Apolo voló hacia atrás con gran estruendo y un chisporroteo de oro y plata y bronce, dando siete volteretas en su caída, los apretados rizos polvorientos y manchados de barro del lago.

Atenea se volvió y arrojó una lanza de guerra. Cuando cayó al otro lado del lago Caldera, el hogar de blancas columnas de Apolo explotó en una seta de fuego y un millón de lascas de mármol y granito y acero se alzaron tres kilómetros hacia el titilante campo de fuerza situado sobre la cumbre.

Deméter, hermana de Zeus, lanzó una onda de choque a Atenea y Hera que sólo plegó el aire y rodeó su pulsante égida, pero que alzó a Hefesto un centenar de metros en el aire y lo hizo caer al otro lado de la cumbre del Olimpo. Hades, con su armadura roja, respondió con un cono de fuego negro que arrasó templos, tierra, agua y aire en su estela.

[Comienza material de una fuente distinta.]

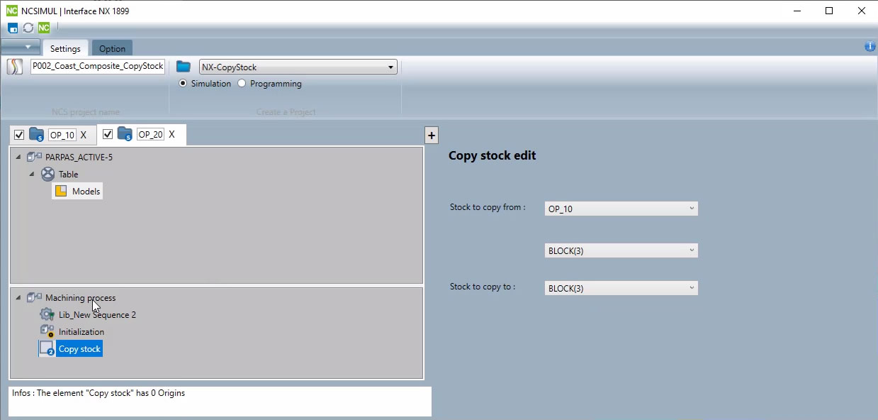Viewport: 878px width, 420px height.
Task: Select the Programming radio button
Action: pos(242,84)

Las nueve musas gritaron y se unieron al grupo de Ares. Los rayos brotaban de los carros que TCeaban de ninguna parte y de la titilante égida lanzada por Atenea. Ganímedes, el copero inmortal en nueve décimas partes, cayó en tierra de nadie y aulló mientras su carne divina ardía sobre sus huesos mortales. Eurínome, hija de Océano, se unió a Atenea, pero fue inmediatamente capturada por una docena de Furias, que aleteaban y se agrupaban a su alrededor como enormes murciélagos vampiros. Eurínome gritó y fue arrastrada por encima del campo de batalla y más allá de los edificios incendiados.

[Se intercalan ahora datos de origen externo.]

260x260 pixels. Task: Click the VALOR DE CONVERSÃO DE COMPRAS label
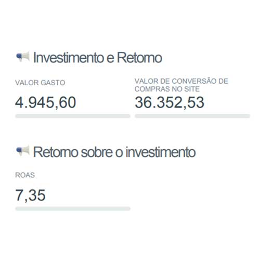(x=181, y=85)
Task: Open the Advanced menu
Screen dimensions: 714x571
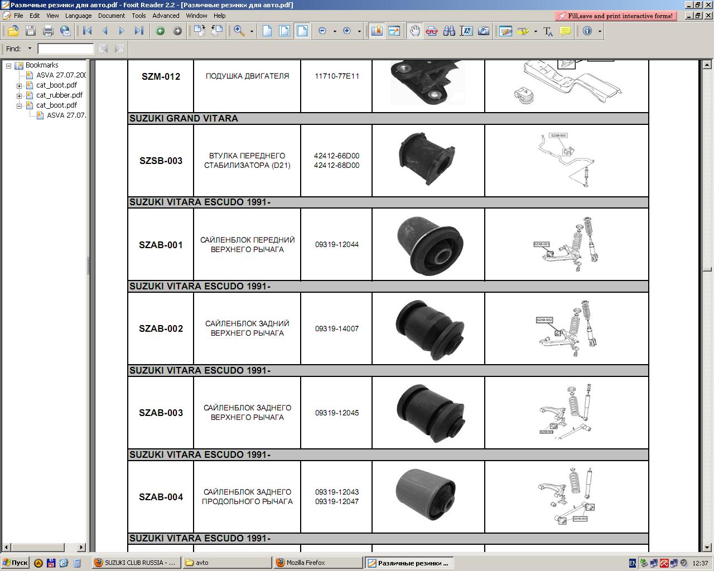Action: 166,16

Los dioses corrieron hacia sus carros. Algunos se TCearon, pero la mayoría se enzarzó en la lucha a un lado u otro de la gran Caldera. Los campos de energía destellaban en rojo, verde, violeta, azul, dorado y una miríada de otros colores mientras los individuos convertían sus campos personales en escudos concentrados de lucha.

Nunca en la historia los dioses habían combatido de modo parecido: sin cuartel, sin piedad, sin la habitual cortesía profesional, sin ninguna seguridad de resurrección en las muchas manos del Curador y sin la esperanza de las tinas curadoras ni (lo peor de todo) ninguna intervención del Padre Zeus. El Tronante siempre había estado allí para contenerlos, para dominarlos, para amenazarlos y reducir su ira asesina contra sus compañeros inmortales. Pero no aquel día.